Either Phil used to be a motivational genius, or…could it possibly be…Michael Jordan? Jackson’s Bulls teams weren’t awful when MJ wasn’t around, but name one great thing the Bulls did when Jordan was tooling around in Double-A…you can’t.

I’m not here to say Jackson isn’t a great coach. I love Phil. I love the way he doesn’t feel the need to pace around and yell on the sidelines like his last name’s Van Gundy, or call timeouts every time his team loses momentum. His books are tremendously entertaining, even if the content is pretty self-serving at times. The Triangle is the only consistently effective offense in the NBA, he’s the only coach who could possibly tell Kobe anything at this point, and his courtside in-game interviews with overmatched sideline reporters are like watching a cat play around with a crippled mouse. He’s had the best NBA coaching career of anyone in my lifetime.

So why has every team he’s coached in the past decade lacked a killer instinct? Why have they always done the bare minimum to win, and not a bit more?

Jackson is very sensitive to any sign that his teams are burning out, which is why during the first two minutes of timeouts he stays away from the players. He spends that time speaking with his coaches, figuring out what he’s going to focus on during the 30 seconds or so he’s going to speak to them. It’s great that he allows the team to hash out their own problems during timeouts.

Unfortunately, game-in, game-out intensity will never be Jackson’s strong suit.

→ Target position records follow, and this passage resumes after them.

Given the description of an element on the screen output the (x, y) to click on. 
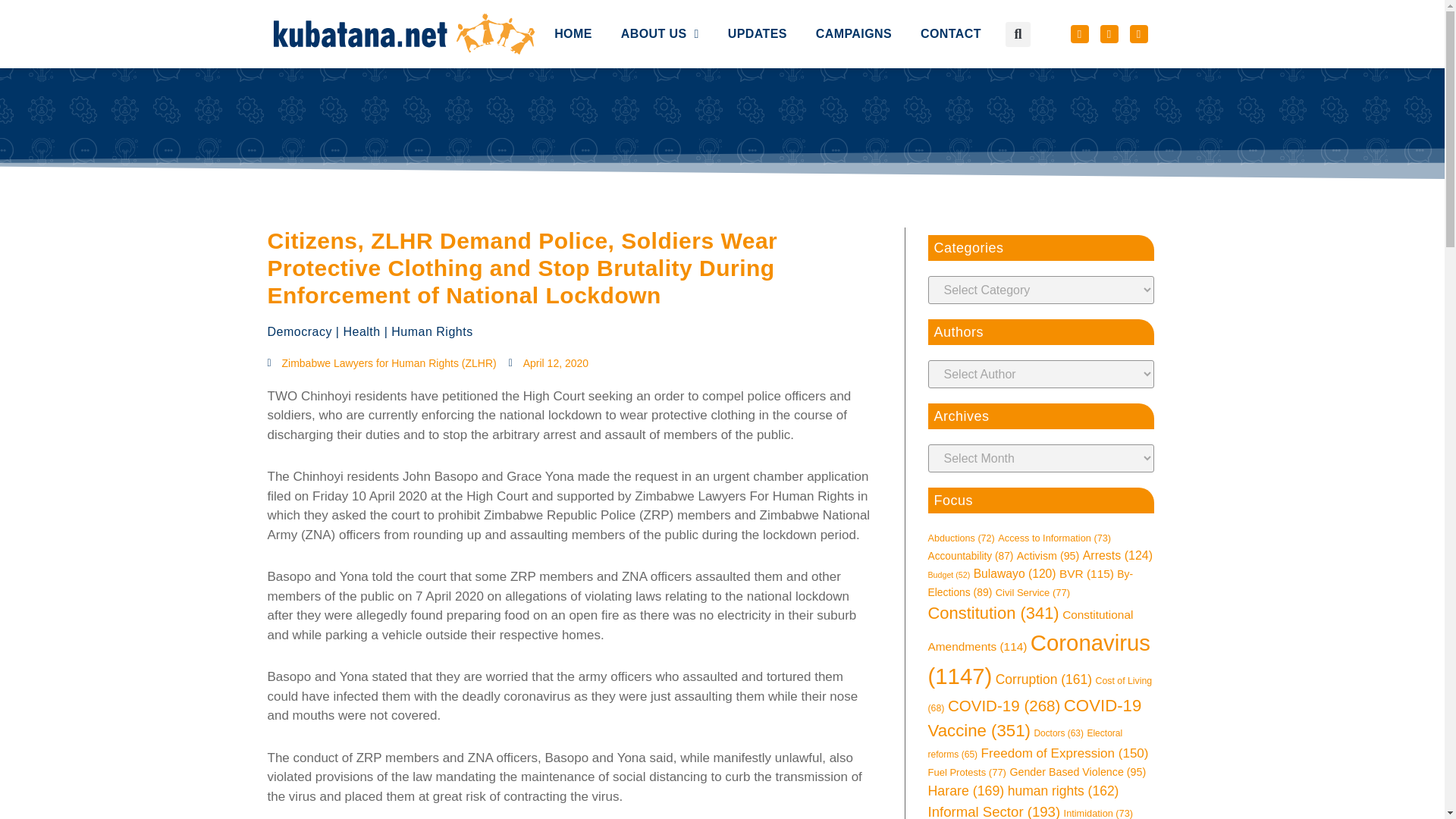
CONTACT (950, 2)
Human Rights (431, 331)
Health (361, 331)
Democracy (298, 331)
CAMPAIGNS (853, 2)
Given the description of an element on the screen output the (x, y) to click on. 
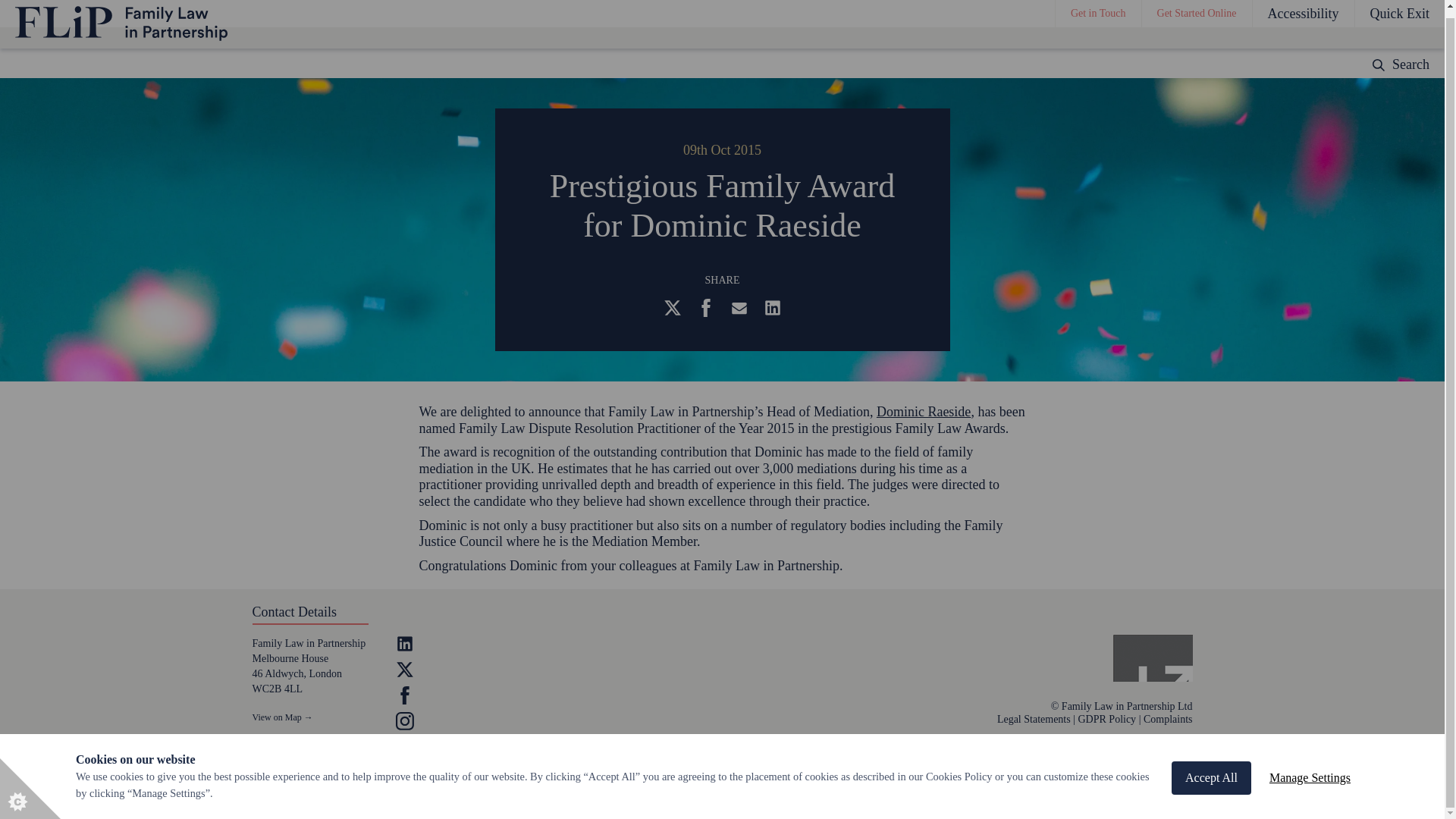
Get Started Online (1196, 10)
Accessibility (1303, 10)
Complaints (1167, 718)
Dominic Raeside (923, 411)
GDPR Policy (1107, 718)
Get in Touch (1097, 10)
Legal Statements (1033, 718)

When the Lakers need to make a statement, like they did in Game 3, they can play some of the most aggressive on-ball defense in the NBA. When he leaves it up to the players, like the earlier quote sure seems to indicate he did in Game 4, the Lakers play with less intensity than a college Ultimate Frisbee club team the morning after a Dave Matthews show.

A year ago, Jackson seemed so happy, so surprised that the Lakers were able to survive the loss of Andrew Bynum and beat the Spurs and Jazz in such grand fashion in the playoffs, he was content to just let it all ride against the Celtics (and we saw how that turned out). With the Thuggish-Ruggish-Nuggish looming after this series and the Cavaliers probably waiting after that, Phil might need to get out of his ergonomic chair every once in a while and start yelling or risk seeing his Lakers get dominated yet again.

Since Kobe will never have the ability to make his teammates eager-to-please like His Airness, it’s up to Jackson to make sure that Pau Gasol and Trevor Ariza play aggressively. That Lamar Odom worries more about rebounds than points. That Sasha Vujacic doesn’t let his shooting woes or the referees bother him. That Bynum somehow comes back to life. That Kobe actually sticks to the offense and doesn’t let the doubts from playing with mediocre teams in 2005 and 2006 force him back into bad habits. That Derek Fisher only sees the court when it’s time to take a technical foul shot.

Jackson has often tried to get through to his team through the media, and what he said after Game 4 was definitely meant to sting. If it works, he’ll be the most decorated coach in NBA history. If the Lakers aren’t able to “execute and do it on the floor,” the Lakers might have to ask whose problem that really is.